正向保密的標準實現是採用某種Diffie-Hellman 密鑰交換。Diffie-Hellman 的基本思想是利用整數模素數群的乘法性質。計算某個數的冪在群中的值很容易,即便這個群和冪都很大也沒關係。但用已知的數學知識做逆向計算非常困難,即給定一個數和一個值,很難根據這個群中的值算出這個數的冪是多少(這被稱為離散對數問題)。Diffie-Hellman 密鑰交換的雙方都使用相同的群和原根,但所用的冪和生成的值不同,然後他們互相交換由各自的冪生成的值。最終雙方都得到了一個結合了兩個私密冪的共享值。任何監測數據交換的人要想得到私密冪,都要做逆向工作去解決計算困難的離散對數問題,並且只要值足夠大,以現有的技術計算出結果所需要的時間讓這種計算失去了實際意義。
實現方式
但對瀏覽器來說有個壞訊息,很多web伺服器都不支持安全連線的完全正向保密。部分原因是這樣會增加一些開銷(用基於橢圓曲線的Diffie-Hellman變體代替離散對數可以降低這種開銷),但經常僅僅是因為用了過時的安全實現。Google在對正向保密的支持上非常積極主動,並且其他主流網站也開始支持它了。在Chrome瀏覽器中,你可以點擊綠色鎖圖示查看某個安全站點是否使用了完全正向保密(可以在連線的詳細信息中看看它是否給出了包含字母"DHE"的密鑰交換,比如“ECDHE_RSA”)。
在Java程式代碼中要求使用正向保密相當容易。還是使用系統屬性,https.cipherSuites=TLS_ECDHE_RSA_WITH_AES_128_CBC_SHA。如果你想控制每條連線上的協定,可以採用跟控制協定版本號相同的辦法,請參考github 代碼庫中的com.sosnoski.tls.ForceSuite類。

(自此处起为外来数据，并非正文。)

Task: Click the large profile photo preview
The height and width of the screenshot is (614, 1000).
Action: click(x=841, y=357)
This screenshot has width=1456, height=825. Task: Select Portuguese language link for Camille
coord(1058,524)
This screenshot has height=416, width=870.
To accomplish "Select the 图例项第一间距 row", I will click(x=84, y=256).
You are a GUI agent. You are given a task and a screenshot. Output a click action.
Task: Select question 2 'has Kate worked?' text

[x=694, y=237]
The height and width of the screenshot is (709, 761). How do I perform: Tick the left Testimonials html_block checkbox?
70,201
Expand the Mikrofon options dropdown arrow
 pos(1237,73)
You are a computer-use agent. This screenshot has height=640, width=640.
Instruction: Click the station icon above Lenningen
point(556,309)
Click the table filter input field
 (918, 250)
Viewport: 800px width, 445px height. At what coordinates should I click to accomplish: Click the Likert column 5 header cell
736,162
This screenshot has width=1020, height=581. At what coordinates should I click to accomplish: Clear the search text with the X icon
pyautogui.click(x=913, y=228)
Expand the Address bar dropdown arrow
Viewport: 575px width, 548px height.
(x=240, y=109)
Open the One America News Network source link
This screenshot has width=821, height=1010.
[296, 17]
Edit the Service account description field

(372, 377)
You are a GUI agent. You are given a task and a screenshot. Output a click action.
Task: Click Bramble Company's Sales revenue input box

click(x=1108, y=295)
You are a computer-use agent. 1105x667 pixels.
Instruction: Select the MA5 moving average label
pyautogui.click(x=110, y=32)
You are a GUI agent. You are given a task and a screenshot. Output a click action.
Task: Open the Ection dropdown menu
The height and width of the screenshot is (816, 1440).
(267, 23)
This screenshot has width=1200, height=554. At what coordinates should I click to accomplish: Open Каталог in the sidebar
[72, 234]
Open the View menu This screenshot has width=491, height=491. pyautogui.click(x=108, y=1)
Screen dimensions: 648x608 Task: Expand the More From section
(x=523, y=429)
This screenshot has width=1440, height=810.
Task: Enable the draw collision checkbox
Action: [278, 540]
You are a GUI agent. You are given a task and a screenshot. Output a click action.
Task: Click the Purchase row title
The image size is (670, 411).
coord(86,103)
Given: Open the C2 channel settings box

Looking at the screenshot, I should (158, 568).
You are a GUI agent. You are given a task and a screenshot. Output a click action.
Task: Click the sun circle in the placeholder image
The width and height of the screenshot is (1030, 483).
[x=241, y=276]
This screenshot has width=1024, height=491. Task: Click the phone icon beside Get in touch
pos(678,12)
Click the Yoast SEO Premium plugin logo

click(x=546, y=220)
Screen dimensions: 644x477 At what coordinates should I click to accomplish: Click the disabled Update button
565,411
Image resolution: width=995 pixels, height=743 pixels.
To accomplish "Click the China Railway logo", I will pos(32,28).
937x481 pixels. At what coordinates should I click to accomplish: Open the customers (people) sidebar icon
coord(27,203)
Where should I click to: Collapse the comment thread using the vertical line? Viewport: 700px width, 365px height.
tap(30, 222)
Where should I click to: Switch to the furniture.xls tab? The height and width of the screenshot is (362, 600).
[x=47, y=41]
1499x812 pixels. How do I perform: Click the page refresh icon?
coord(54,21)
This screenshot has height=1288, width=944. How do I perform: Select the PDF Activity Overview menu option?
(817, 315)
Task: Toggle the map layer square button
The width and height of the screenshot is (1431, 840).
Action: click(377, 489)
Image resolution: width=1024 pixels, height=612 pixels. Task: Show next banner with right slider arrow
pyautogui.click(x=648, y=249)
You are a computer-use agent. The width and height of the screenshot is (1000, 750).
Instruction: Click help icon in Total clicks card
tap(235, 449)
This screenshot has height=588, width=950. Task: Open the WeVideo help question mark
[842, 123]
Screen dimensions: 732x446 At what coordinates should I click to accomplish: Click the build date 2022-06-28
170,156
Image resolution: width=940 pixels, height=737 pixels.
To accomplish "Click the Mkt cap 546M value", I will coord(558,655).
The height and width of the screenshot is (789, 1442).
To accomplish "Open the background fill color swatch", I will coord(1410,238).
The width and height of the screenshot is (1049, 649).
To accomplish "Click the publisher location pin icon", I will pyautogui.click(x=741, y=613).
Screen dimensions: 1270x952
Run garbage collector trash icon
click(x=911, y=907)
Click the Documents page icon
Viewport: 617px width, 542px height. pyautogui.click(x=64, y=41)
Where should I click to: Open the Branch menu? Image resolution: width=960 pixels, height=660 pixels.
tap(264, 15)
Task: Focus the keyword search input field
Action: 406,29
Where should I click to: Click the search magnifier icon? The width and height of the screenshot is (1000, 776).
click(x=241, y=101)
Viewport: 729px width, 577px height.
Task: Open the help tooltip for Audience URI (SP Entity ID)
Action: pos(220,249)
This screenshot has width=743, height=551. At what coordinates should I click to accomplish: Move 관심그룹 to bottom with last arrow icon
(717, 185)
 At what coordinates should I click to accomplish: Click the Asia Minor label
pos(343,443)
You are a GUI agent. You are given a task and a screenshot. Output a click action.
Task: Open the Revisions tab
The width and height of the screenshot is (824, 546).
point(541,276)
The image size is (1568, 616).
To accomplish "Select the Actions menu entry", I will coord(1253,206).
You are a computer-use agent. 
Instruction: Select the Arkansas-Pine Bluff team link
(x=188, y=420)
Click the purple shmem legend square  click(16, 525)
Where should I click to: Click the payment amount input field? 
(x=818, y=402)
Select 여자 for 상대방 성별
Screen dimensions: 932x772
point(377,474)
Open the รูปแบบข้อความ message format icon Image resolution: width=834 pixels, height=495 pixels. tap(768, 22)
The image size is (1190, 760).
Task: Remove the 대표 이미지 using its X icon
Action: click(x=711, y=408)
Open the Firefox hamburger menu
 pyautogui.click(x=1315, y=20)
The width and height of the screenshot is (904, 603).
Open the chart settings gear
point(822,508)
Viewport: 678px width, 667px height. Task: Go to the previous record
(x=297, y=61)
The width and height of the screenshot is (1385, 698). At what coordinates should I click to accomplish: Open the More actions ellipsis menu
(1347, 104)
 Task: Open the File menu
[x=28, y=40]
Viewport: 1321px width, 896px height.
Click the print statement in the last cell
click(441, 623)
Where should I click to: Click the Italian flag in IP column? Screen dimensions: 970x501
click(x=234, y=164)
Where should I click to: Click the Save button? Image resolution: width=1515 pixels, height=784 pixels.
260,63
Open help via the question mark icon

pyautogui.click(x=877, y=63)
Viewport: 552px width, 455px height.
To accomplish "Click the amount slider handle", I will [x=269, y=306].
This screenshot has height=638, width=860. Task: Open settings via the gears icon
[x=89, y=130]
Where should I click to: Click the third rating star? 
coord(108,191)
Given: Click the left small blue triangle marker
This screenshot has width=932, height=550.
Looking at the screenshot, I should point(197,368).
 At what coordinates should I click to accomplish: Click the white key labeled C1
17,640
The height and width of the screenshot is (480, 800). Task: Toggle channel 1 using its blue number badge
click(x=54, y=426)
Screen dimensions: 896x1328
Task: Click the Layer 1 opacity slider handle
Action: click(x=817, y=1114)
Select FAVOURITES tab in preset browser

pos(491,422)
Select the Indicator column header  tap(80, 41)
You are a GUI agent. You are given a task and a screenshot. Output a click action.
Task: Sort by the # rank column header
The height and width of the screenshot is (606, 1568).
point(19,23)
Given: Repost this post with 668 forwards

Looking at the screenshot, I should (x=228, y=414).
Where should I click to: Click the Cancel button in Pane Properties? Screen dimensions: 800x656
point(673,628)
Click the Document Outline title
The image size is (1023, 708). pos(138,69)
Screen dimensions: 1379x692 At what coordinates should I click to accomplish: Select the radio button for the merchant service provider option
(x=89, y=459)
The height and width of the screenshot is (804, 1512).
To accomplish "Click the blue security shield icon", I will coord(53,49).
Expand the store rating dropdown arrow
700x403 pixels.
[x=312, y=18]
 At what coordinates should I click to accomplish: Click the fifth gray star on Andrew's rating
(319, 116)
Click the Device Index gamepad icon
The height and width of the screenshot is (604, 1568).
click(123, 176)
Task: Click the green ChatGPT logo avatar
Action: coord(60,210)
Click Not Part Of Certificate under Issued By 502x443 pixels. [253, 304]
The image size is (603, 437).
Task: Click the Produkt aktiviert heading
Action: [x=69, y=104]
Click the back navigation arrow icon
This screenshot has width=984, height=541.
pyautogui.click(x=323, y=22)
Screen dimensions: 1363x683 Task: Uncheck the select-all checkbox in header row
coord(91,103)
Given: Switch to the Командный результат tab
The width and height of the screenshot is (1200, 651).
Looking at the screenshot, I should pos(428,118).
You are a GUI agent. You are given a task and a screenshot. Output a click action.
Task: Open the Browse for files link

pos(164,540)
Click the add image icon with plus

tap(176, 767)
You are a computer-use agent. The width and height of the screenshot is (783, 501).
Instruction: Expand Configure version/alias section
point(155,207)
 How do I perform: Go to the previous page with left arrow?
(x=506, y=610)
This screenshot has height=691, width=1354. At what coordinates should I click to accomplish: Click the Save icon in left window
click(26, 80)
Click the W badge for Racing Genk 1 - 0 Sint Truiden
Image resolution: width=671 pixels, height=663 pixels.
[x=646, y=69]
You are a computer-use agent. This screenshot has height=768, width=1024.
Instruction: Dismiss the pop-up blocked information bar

那個密碼套件的名稱看起來相當神秘,但如果把它拆開來看就很好懂了。 “TLS” 自然是指TLS協定。 “ECDHE” 是說使用帶有短暫性密鑰的橢圓曲線Diffie-Hellman密鑰交換(也就是說要為每個會話創建新密鑰並且事後也不會記下來)。“RSA”表明用RSA 非對稱加密保護TLS握手的安全。 “AES_128_CBC” 是說在密碼塊連結模式中用帶有128位密鑰的AES 非對稱加密保護真正的數據交換。最後的 “SHA” 表明用 SHA 安全哈希算法。
這可能是在Oracle的Java 7上用TLS 1.1所能用到的最好密碼套件。如果用TLS 1.2 ,你可以升級成TLS_ECDHE_RSA_WITH_AES_128_CBC_SHA256,使用更強(也更安全)的 SHA2 摘要算法。理想情況下,用GCM(伽羅瓦/計數器模式)之類的模式代替CBC更好,但Oracle的 Java 7 JSSE (Java 安全套接字擴展)實現還不支持。
這裡可能還要考慮從 “ECDHE” 去掉“EC”。密碼學大師布魯斯·施奈爾現在推薦優先選用離散對數而不是橢圓曲線加密。橢圓曲線技術更快,但可能會有政府組織故意引入的弱點。但大多數商業安全網站只支持Diffie-Hellman的橢圓曲線版本,所以這個例子裡就用它了。
在服務端一般用套用伺服器上的配置選項控制密碼套件。比如在使用帶Java連線器的Tomcat時,可以用<Connector>元素上的ciphers屬性限制密碼套件,所以跟上面客戶端的配置相匹配的應該是<Connector … ciphers="TLS_ECDHE_RSA_WITH_AES_128_CBC_SHA" …/>。而在用 APR 連線器時應該是SSLCipherSuite屬性。